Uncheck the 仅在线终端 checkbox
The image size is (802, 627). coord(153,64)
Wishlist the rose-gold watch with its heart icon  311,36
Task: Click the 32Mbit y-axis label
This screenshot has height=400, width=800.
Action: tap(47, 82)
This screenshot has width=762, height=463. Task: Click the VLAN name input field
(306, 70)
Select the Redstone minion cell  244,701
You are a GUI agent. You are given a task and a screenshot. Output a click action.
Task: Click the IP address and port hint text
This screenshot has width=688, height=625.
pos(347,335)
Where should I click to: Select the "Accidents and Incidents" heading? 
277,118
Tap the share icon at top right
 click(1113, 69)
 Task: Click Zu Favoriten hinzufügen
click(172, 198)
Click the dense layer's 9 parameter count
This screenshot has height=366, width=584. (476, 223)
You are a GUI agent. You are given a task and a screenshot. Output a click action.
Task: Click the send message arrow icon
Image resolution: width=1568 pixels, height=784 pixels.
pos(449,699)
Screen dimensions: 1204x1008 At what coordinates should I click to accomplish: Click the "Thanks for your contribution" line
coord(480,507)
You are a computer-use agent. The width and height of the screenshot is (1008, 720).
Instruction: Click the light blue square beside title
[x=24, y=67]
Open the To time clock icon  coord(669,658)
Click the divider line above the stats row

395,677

EXERCISE BRIEF:
Reproduce the records above line for line, changing nothing.

TASK RESPONSE:
Uncheck the 仅在线终端 checkbox
The image size is (802, 627). coord(153,64)
Wishlist the rose-gold watch with its heart icon  311,36
Task: Click the 32Mbit y-axis label
This screenshot has height=400, width=800.
Action: tap(47, 82)
This screenshot has width=762, height=463. Task: Click the VLAN name input field
(306, 70)
Select the Redstone minion cell  244,701
You are a GUI agent. You are given a task and a screenshot. Output a click action.
Task: Click the IP address and port hint text
This screenshot has width=688, height=625.
pos(347,335)
Where should I click to: Select the "Accidents and Incidents" heading? 
277,118
Tap the share icon at top right
 click(1113, 69)
 Task: Click Zu Favoriten hinzufügen
click(172, 198)
Click the dense layer's 9 parameter count
This screenshot has height=366, width=584. (476, 223)
You are a GUI agent. You are given a task and a screenshot. Output a click action.
Task: Click the send message arrow icon
Image resolution: width=1568 pixels, height=784 pixels.
pos(449,699)
Screen dimensions: 1204x1008 At what coordinates should I click to accomplish: Click the "Thanks for your contribution" line
coord(480,507)
You are a computer-use agent. The width and height of the screenshot is (1008, 720).
Instruction: Click the light blue square beside title
[x=24, y=67]
Open the To time clock icon  coord(669,658)
Click the divider line above the stats row

395,677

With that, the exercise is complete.